Rayonist works are characterized by their intersecting rays of light, distilling forms into rays and reducing three dimensions into two. In this particular work, the principles of Rayonism are clearly visible, creating an atmosphere or energy and dynamism.
Mikhail Fyodorovich Larionov was a key member of the avant-garde in Russia and a pioneer of abstraction. Together with Natalia Goncharova he founded Rayonism, a revolutionary art movement that was influential in the development of abstraction in Russia.
As the name “Raynoist” suggest, the new aesthetic took inspiration from the role of light in people’s visual experience of the world. Departing from the realistic depiction of objects, Rayonism was an expression of the rays of light that define how we see a particular form.

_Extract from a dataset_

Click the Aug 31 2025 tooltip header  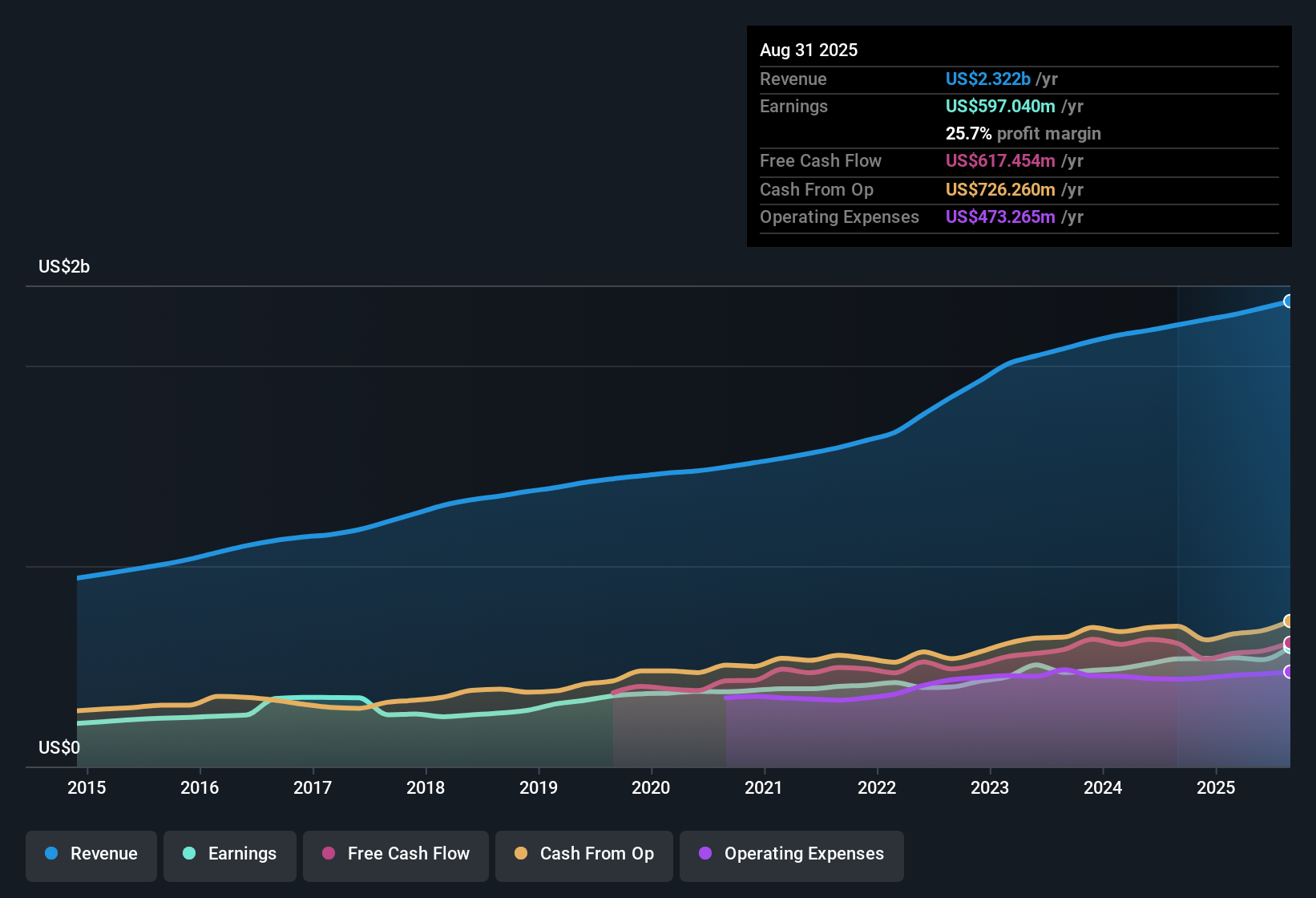809,50
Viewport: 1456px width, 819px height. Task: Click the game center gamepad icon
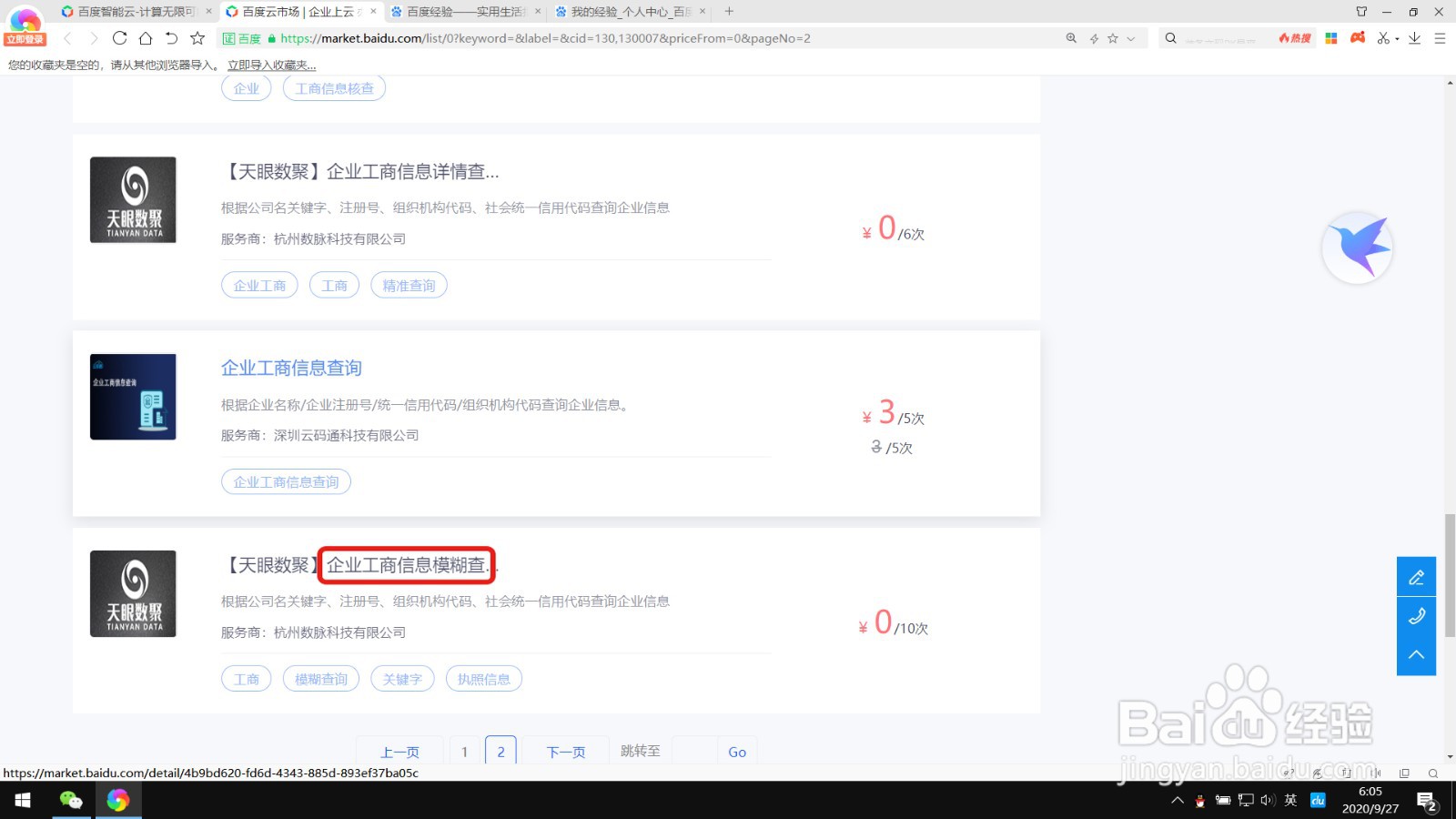click(1358, 37)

Larinov and Goncharova wrote the manifesto for the movement in 1912 and exhibited one of the first Rayonist works in the same year. According to the artists, Rayonism “is concerned with spatial forms which are obtained through the crossing of reflected rays from various objects.”
“In fact, we do not sense the object as such. We perceive a sum of rays proceeding from a source of light; these are reflected from the object and enter our field of vision,” Larinov and Goncharova wrote in the manifesto.
Rayonist works are characterized by their intersecting rays of light, distilling forms into rays and reducing three dimensions into two. In this particular work, the principles of Rayonism are clearly visible, creating an atmosphere or energy and dynamism.
The composition and signature are consistent with works by the artist.